Sylph continued to patrol the northern coast of Spain and the Channel in 1800-1; she fought two actions with unidentified ships off Santander on 31 July and 28 September of the latter year. These actions may have been against a 44-gun French frigate apparently called L'Artemise. On 31 July Sylph was chasing an armed schooner off Santander which the enemy frigate arrived to protect. The wind was not favourable for her to escape the much larger enemy, and so Sylph prepared to engage her; the engagement lasted one hour and twenty minutes in which one man was killed and nine wounded before Sylph withdrew to make repairs. At daybreak on 1 August the enemy frigate was spotted by Sylph seemingly in a disabled state, but the damaged state of Sylph meant she was too slow in advancing on the frigate, which escaped.

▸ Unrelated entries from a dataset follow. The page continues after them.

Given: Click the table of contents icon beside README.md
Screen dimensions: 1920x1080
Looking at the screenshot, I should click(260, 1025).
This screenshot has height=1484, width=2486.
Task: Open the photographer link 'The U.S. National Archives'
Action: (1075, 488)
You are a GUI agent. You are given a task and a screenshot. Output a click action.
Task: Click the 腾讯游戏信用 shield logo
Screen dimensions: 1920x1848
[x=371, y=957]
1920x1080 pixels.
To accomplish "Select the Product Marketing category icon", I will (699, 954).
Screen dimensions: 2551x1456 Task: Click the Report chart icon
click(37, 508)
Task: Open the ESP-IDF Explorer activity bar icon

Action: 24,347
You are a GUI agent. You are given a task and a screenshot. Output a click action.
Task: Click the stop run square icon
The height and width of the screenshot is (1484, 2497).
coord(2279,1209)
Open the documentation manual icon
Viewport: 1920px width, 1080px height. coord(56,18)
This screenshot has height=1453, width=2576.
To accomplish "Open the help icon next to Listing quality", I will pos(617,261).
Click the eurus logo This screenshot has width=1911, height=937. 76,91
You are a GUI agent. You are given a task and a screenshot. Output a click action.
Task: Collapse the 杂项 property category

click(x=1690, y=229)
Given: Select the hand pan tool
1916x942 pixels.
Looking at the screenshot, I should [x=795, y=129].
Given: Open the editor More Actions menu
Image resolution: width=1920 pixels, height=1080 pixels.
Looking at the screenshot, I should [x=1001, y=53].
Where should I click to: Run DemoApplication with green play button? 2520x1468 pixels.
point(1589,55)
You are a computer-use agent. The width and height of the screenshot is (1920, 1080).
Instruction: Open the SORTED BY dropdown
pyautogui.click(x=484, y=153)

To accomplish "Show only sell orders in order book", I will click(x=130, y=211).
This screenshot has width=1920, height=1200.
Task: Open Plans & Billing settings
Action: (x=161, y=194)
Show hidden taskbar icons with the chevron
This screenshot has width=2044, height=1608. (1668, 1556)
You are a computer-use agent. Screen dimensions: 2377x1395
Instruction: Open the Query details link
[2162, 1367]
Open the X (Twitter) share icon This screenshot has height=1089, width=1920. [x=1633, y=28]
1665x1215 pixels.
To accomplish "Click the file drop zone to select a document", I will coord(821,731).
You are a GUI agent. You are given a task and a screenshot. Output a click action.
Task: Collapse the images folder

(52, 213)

After the combat she was filling with 1 ft 6 in of water an hour but managed to reach the Channel Fleet from where she was ordered by Admiral William Cornwallis to go to Plymouth for repairs, which she did on 14 August. Having been repaired, Sylph resumed her station off the coast of north Spain, and on 28 September discovered a French frigate of the same force as her earlier adversary. At 7:30 P.M. the two ships engaged each other from extremely close distance, exchanging broadsides for two hours and five minutes before the frigate disengaged, leaving Sylph with heavy damage to her rigging but again with minimal casualties, only one man injured. Commander Dashwood was promoted to post-captain for his bravery in these two engagements. (Note: There is severe doubt over who the opponent of Sylph was in these two engagements. While it was accepted that her opponent was a large warship, there is no evidence of a French frigate called L'Artemise existing in 1801, and doubt has been cast over a 44-gun frigate doing such minimal damage to a smaller and lighter enemy like Sylph. William Laird Clowes suggested the ship was some kind of French or Spanish privateer.)

===Later service===
By November Sylph was under Commander William Goate based in the Channel and North Sea on blockade duties. She was decommissioned during the Peace of Amiens but recommissioned to continue the same services in February 1803. On the night of 17 December 1804 Sylph, HMS Thisbe, and HMS Niobe were all forced to cut away their masts to save themselves from being destroyed during a gale off Guernsey. Sylph was repaired and stayed on station until the end of 1805. The ship was laid up at Portsmouth in November and broken up there in April 1811.